Rewrite the lines below as a numbered list, leaving out any blank lines.

* **RECORDS SUPPLIED**:
....

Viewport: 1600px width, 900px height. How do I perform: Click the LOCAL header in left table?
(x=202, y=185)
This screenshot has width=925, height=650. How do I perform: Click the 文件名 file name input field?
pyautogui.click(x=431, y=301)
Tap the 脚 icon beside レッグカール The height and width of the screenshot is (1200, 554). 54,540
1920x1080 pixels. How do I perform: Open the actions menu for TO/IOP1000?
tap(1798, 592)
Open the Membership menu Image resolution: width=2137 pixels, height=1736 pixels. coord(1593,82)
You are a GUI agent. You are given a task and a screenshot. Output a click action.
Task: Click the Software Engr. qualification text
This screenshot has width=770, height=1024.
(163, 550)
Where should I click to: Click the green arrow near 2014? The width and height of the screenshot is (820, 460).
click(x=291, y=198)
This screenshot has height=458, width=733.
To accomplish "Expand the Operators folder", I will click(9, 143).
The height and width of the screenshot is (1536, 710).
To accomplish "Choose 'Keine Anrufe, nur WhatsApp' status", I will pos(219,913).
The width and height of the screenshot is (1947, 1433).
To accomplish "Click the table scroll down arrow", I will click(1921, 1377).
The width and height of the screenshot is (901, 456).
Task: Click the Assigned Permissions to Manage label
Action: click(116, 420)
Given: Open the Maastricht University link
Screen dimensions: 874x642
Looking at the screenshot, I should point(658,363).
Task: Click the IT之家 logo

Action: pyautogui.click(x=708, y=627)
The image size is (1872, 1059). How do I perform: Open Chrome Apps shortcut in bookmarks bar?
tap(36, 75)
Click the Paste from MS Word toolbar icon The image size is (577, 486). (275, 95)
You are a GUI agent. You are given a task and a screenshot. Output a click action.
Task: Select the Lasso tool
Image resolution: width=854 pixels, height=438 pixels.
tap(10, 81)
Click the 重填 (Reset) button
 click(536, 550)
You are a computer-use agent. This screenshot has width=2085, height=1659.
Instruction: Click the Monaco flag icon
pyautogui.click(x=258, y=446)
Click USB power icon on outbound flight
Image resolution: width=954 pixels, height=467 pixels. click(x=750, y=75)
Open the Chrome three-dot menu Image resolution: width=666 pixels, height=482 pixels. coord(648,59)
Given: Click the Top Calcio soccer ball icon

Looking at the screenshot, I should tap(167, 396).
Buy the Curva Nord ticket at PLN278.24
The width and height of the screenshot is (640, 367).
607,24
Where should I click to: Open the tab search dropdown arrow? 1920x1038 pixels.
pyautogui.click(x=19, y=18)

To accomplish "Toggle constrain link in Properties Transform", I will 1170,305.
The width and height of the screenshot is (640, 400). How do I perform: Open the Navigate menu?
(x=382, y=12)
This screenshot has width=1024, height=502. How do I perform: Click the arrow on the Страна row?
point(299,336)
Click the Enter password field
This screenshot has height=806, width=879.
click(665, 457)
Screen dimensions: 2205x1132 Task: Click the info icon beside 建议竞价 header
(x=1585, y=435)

....

* **EXERCISE ANSWER**:
1. Viewport: 1600px width, 900px height. How do I perform: Click the LOCAL header in left table?
2. (x=202, y=185)
3. This screenshot has width=925, height=650. How do I perform: Click the 文件名 file name input field?
4. pyautogui.click(x=431, y=301)
5. Tap the 脚 icon beside レッグカール The height and width of the screenshot is (1200, 554). 54,540
6. 1920x1080 pixels. How do I perform: Open the actions menu for TO/IOP1000?
7. tap(1798, 592)
8. Open the Membership menu Image resolution: width=2137 pixels, height=1736 pixels. coord(1593,82)
9. You are a GUI agent. You are given a task and a screenshot. Output a click action.
10. Task: Click the Software Engr. qualification text
11. This screenshot has width=770, height=1024.
12. (163, 550)
13. Where should I click to: Click the green arrow near 2014? The width and height of the screenshot is (820, 460).
14. click(x=291, y=198)
15. This screenshot has height=458, width=733.
16. To accomplish "Expand the Operators folder", I will click(9, 143).
17. The height and width of the screenshot is (1536, 710).
18. To accomplish "Choose 'Keine Anrufe, nur WhatsApp' status", I will pos(219,913).
19. The width and height of the screenshot is (1947, 1433).
20. To accomplish "Click the table scroll down arrow", I will click(1921, 1377).
21. The width and height of the screenshot is (901, 456).
22. Task: Click the Assigned Permissions to Manage label
23. Action: click(116, 420)
24. Given: Open the Maastricht University link
25. Screen dimensions: 874x642
26. Looking at the screenshot, I should point(658,363).
27. Task: Click the IT之家 logo
28. Action: pyautogui.click(x=708, y=627)
29. The image size is (1872, 1059). How do I perform: Open Chrome Apps shortcut in bookmarks bar?
30. tap(36, 75)
31. Click the Paste from MS Word toolbar icon The image size is (577, 486). (275, 95)
32. You are a GUI agent. You are given a task and a screenshot. Output a click action.
33. Task: Select the Lasso tool
34. Image resolution: width=854 pixels, height=438 pixels.
35. tap(10, 81)
36. Click the 重填 (Reset) button
37.  click(536, 550)
38. You are a computer-use agent. This screenshot has width=2085, height=1659.
39. Instruction: Click the Monaco flag icon
40. pyautogui.click(x=258, y=446)
41. Click USB power icon on outbound flight
42. Image resolution: width=954 pixels, height=467 pixels. click(x=750, y=75)
43. Open the Chrome three-dot menu Image resolution: width=666 pixels, height=482 pixels. coord(648,59)
44. Given: Click the Top Calcio soccer ball icon
45. Looking at the screenshot, I should tap(167, 396).
46. Buy the Curva Nord ticket at PLN278.24
47. The width and height of the screenshot is (640, 367).
48. 607,24
49. Where should I click to: Open the tab search dropdown arrow? 1920x1038 pixels.
50. pyautogui.click(x=19, y=18)
51. To accomplish "Toggle constrain link in Properties Transform", I will 1170,305.
52. The width and height of the screenshot is (640, 400). How do I perform: Open the Navigate menu?
53. (x=382, y=12)
54. This screenshot has width=1024, height=502. How do I perform: Click the arrow on the Страна row?
55. point(299,336)
56. Click the Enter password field
57. This screenshot has height=806, width=879.
58. click(665, 457)
59. Screen dimensions: 2205x1132 Task: Click the info icon beside 建议竞价 header
60. (x=1585, y=435)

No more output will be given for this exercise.